A. phagocytophilum is trans-stadially transmitted by the tick vectors. Ixodes ricinus is the most vector of A. phagocytophilum in Europe. In addition, Ixodes ricinus has been identified as A. phagocytophilum vector in Iran . Other ticks have been involved in the transmission of A. phagocytophilum, too .
A. marginale and A. ovis are diagnosed in red blood cells based on the position of inclusion bodies in the margin of erythrocytes. In acute anaplasmosis, Giemsa-stained blood smears is an appropriate method to discover inclusion bodies of the Anaplasma agents in erythrocytes, but in pre-symptomatic and carrier animals due to the small number of infected red blood cells this method is not suitable .
Immunofluorescent antibody (IFA) and competitive enzymelinked immunosorbent assay (cELISA) based on the major surface protein 5 (MSP5) have been used in epidemiological studies but because of antigenic similarity, they do not discriminate between different Anaplasma species .
Molecular tests for the detection of bacteria that cannot be cultured are suitable. Polymerase chain reaction (PCR) test based on the 16S rRNA gene is very valuable method for the detection of rickettsia and Anaplasma/Ehrlichia genera. A. marginale, A. centrale and A. ovis have similar sequence in 16S rRNA gene. PCR-restriction fragment length polymorphism (RFLP) test planned by Noaman could discriminate A. ovis, A. centrale and A. marginale based on 16S rRNA gene in hosts . For the first time they showed that analysis of the 16S rRNA gene helps to identify genera as well as to identify species. However, the detection of the Anaplasma species by PCR-RFLP requires a lot of time and troublesome for use in large sample size and epidemiological studies .
From six A. marginale identified major surface proteins (MSPs), MSP5, MSP4 and MSP1a were encoded by single genes and MSP3, MSP2 and MSP1b were encoded by several genes. MSP4 and MSP1a were used to describe the Anaplasma spp. diversity. The results approved that MSP4 provides useful phylogeographic knowledge while MSP1a is not a benefit marker for the description of geographic isolates of A. marginale .

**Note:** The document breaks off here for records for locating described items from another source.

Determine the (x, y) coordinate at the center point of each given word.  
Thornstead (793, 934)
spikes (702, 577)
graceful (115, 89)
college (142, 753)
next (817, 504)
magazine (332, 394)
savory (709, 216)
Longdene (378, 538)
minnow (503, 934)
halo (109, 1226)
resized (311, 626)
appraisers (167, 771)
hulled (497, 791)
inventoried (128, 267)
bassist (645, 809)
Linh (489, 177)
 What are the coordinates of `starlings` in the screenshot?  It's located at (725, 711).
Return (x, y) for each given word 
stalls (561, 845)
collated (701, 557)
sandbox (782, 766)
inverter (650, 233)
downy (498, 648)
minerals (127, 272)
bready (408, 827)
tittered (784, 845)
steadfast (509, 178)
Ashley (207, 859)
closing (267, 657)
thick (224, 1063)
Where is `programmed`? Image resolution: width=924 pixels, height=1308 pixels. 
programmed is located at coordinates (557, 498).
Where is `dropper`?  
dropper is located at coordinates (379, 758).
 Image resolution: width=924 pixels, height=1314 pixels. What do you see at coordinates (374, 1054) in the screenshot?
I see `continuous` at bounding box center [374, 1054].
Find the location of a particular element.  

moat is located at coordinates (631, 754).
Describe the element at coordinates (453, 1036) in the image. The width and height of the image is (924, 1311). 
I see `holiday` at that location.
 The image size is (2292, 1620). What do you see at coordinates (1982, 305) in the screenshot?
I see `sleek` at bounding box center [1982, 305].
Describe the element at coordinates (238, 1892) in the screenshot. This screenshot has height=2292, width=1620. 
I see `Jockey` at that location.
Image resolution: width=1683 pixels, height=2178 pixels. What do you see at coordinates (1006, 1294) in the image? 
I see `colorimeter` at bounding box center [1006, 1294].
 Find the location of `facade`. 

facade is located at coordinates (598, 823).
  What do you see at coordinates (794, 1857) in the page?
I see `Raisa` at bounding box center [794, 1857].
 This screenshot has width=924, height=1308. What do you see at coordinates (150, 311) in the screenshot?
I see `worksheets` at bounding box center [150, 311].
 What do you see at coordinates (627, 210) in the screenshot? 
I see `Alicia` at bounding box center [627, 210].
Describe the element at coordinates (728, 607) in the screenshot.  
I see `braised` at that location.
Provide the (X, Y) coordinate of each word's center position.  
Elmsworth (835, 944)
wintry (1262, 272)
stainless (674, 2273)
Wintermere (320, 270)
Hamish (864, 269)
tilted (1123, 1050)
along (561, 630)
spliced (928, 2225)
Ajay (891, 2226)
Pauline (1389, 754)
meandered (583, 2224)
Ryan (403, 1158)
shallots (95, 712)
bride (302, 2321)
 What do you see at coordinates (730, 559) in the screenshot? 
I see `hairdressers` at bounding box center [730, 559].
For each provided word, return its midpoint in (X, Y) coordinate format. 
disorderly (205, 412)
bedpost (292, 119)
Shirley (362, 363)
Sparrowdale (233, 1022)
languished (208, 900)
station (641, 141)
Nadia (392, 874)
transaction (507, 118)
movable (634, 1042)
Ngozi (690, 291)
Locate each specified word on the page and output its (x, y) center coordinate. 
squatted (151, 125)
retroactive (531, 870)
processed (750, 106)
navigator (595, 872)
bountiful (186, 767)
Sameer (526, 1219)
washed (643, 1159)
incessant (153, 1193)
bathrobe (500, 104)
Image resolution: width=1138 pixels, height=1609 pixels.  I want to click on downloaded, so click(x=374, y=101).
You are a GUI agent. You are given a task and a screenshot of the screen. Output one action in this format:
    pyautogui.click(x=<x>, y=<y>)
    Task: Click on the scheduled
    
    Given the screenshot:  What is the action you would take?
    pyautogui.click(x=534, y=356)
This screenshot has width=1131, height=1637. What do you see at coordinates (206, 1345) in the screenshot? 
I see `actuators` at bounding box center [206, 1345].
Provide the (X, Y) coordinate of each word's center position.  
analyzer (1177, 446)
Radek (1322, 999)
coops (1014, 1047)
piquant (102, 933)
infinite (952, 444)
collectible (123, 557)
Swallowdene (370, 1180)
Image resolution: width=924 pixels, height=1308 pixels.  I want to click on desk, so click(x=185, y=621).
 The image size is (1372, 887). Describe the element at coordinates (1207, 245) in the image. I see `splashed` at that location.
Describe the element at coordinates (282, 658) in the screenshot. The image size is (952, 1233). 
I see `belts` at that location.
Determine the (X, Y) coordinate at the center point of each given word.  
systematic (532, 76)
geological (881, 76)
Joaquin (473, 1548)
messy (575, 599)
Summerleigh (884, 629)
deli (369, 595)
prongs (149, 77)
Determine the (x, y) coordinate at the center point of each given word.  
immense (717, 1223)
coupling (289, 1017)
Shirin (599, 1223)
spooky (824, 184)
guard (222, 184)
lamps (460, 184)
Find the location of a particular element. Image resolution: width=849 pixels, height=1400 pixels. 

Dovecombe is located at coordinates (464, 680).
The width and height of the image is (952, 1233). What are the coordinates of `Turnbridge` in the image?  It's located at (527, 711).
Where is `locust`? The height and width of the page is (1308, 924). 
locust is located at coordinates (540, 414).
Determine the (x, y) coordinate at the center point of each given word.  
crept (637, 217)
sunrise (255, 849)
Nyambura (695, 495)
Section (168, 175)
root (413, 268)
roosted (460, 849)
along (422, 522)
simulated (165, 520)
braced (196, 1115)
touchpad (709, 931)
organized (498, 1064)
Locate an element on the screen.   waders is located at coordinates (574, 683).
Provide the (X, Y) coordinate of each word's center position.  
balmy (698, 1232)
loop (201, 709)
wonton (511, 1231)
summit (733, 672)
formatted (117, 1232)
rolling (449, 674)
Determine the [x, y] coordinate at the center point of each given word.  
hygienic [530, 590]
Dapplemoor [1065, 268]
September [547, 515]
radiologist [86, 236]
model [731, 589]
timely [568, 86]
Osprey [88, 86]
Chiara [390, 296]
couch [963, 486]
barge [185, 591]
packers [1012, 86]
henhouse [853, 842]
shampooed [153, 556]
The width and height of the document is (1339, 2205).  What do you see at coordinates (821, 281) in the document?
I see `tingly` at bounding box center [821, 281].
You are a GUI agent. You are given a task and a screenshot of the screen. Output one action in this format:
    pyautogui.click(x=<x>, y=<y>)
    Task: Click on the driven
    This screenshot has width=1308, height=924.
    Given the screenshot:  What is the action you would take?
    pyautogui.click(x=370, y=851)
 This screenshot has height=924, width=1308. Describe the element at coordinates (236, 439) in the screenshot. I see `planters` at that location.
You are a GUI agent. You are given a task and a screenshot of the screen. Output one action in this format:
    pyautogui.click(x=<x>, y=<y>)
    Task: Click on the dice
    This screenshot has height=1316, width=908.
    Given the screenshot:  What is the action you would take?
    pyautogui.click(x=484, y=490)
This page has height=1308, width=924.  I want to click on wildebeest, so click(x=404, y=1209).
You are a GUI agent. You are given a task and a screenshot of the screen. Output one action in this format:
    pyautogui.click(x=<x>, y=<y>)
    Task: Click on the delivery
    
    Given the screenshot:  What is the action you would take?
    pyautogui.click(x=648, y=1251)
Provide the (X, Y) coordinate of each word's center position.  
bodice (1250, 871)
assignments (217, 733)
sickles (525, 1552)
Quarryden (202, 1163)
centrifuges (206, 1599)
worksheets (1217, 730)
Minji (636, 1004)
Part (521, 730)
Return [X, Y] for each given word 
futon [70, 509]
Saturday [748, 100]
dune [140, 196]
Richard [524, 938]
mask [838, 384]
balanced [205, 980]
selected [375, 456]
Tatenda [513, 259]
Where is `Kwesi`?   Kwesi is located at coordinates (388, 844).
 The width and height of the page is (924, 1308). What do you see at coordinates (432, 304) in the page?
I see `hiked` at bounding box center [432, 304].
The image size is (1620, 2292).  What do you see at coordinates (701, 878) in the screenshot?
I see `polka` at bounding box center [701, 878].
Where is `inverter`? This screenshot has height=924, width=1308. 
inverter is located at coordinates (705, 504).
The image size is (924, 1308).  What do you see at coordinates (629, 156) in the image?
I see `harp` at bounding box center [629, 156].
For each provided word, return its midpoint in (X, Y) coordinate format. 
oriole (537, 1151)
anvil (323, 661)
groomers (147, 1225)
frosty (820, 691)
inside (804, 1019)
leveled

In North America, Europe and Africa, A. phagocytophilum have been detected in human and confirmed by serological and molecular methods. In Asia serological evidence of human infection with A. phagocytophilum was reported in Korea and the first molecular detection of A. phagocytophilum in the wild deer and cattle was reported from Japan [9,11]. Nucleotide sequence of hyper variable region of 16S rRNA gene in Anaplasma spp. has been used for the discrimination of Anaplasma spp. from each other. Previously, A. bovis and A. phagocytophilum were found in cattle of Iran by molecular methods, [10,11].
Many species of hard ticks are extended throughout Iran and they are the most important external parasites of cattle and small ruminants of Iran. Although more is known about ticks as responsible for the transmission of several rickettsia pathogens to cattle but there is little research on the anaplasmosis and its vectors in Iran .
Despite identification of Anaplasma species in Iranian ruminants based on the molecular assays, but there is many unbeknownst about the reservoirs and vectors of the disease. Due to the extent, there are different climates in Iran and in each climate exist different vectors. In addition, the migration of small ruminants and ruminant facilitate transfer from one region to another leads to the emergence of new diseases in the different regions. This situation makes the difference in the epidemiology of the pathogens in different regions and therefore in each area epidemiological study of the disease is necessary.